Em seu novo livro, Atando as Pontas da Vida, o professor de Teoria Literária da FFLCH/USP Ariovaldo José Vidal reúne ensaios sobre prosa de ficção: além da prosa brasileira pós-1930, há textos sobre Kafka e dois ensaios memorialísticos. A seguir, ele fala sobre o volume para o Blog da Ateliê:
O título do livro remete diretamente à famosa citação de Bento Santiago em Dom Casmurro: “O meu fim evidente era atar as duas pontas da vida, e restaurar na velhice a adolescência” (cap II). Entretanto, o texto inicial de seu livro é dedicado a Graciliano Ramos e a Angústia. O senhor cita, logo no início de seu texto, as “imagens obsessivas” de Graciliano e o “vasculhar” do passado e do presente. O senhor vê algum tipo de ligação entre as duas obras ou entre os dois escritores neste aspecto específico da memória e da ligação da juventude e da velhice?
Ariovaldo José Vidal: Há dois aspectos na questão: o primeiro, uma possível aproximação entre Graciliano e Machado. A crítica já falou sobre isso, aproximando não Angústia (que eu saiba), mas São Bernardo de Dom Casmurro, especialmente em função do conflito central e da condição de classe implicada nos romances (há desfaçatez de classe na figura de Paulo Honório em mais de um momento no romance). Mas já nesse caso, há também muita diferença entre os dois romances; e no caso de Angústia, as diferenças são ainda mais fundas. Penso que esses aspectos de memória são um tanto gerais para sustentar uma comparação.

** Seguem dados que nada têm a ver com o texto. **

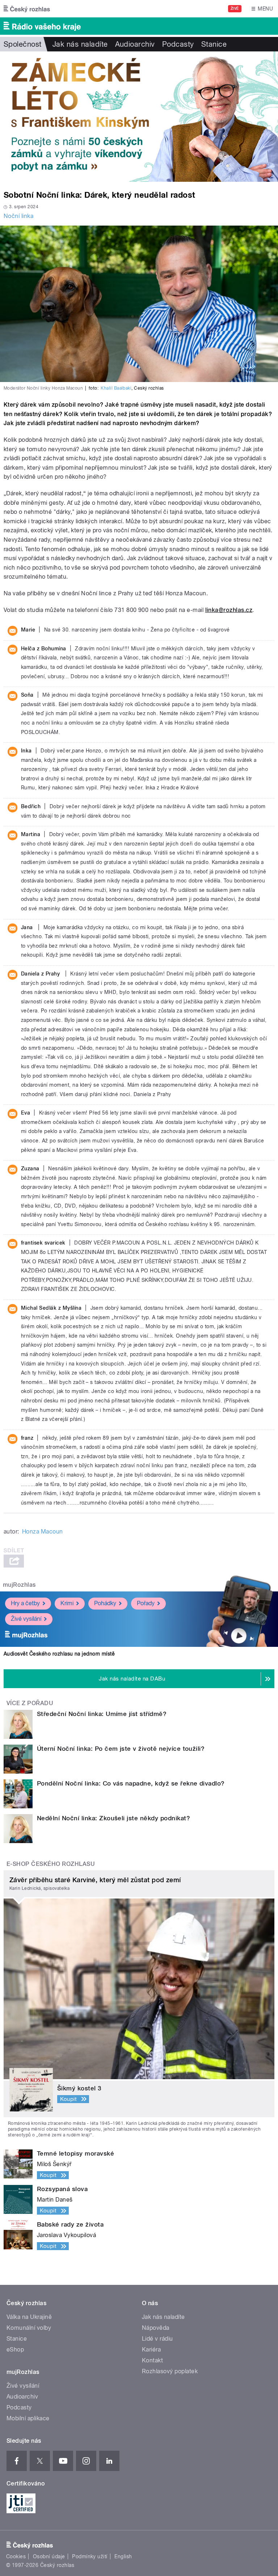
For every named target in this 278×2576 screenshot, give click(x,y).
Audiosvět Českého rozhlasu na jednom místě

O outro aspecto da questão é que uma citação – quando feita na forma de título, epígrafe, ou mesmo de maneira sentenciosa para explicitar algum sentido na obra de chegada – perde o vínculo inicial com o contexto de partida, ganhando outra significação no contexto de chegada. Essa frase, na verdade, descreve literalmente o percurso doentio de Luís da Silva no romance, ainda que sua história esteja longe da personagem machadiana; descreve também o movimento de leitura que eu empreendi no ensaio ao ler a história da personagem; e mais do que isso, descreve um movimento que contorna o livro todo.
A “intenção da heterogeneidade” está explícita já na abertura da obra e se consolida ao longo dela. Entretanto, muitos autores buscam exatamente o oposto quando compilam seus textos. O que o fez buscar essa heterogeneidade?
AJV: A fidelidade aos fatos, à minha história; e vai nisso certamente algo de precário, que (para escândalo do leitor) não me incomoda. Você tem razão: a atitude crítica se pauta por uma coerência que, às vezes, pode ganhar uns ares de neurose. E isso se explica porque essa atitude está posta numa instituição que tem uma intervenção social, uma intervenção política, dentro da qual a atividade intelectual se pauta por um compromisso também moral e político. Mas como nosso trabalho também mexe com a subjetividade e suas contradições, é sempre bom não esquecer a lição de Guimarães Rosa, de que quem castiga nem é Deus: é os avessos.
Feito esse comentário, que tem algo de psicologia de bolso, é preciso perceber que um conjunto heterogêneo é dotado também de unidade e coerência. Ao contrário, a unidade da diversidade é sempre muito mais rica. Há uma ordem na simetria das linhas soltas (e eu estou citando João Cabral).
Ao realizar a seleção dos textos, o senhor percebeu uma mudança na sua própria forma de pensar a literatura ao longo do tempo? O que destaca, neste sentido?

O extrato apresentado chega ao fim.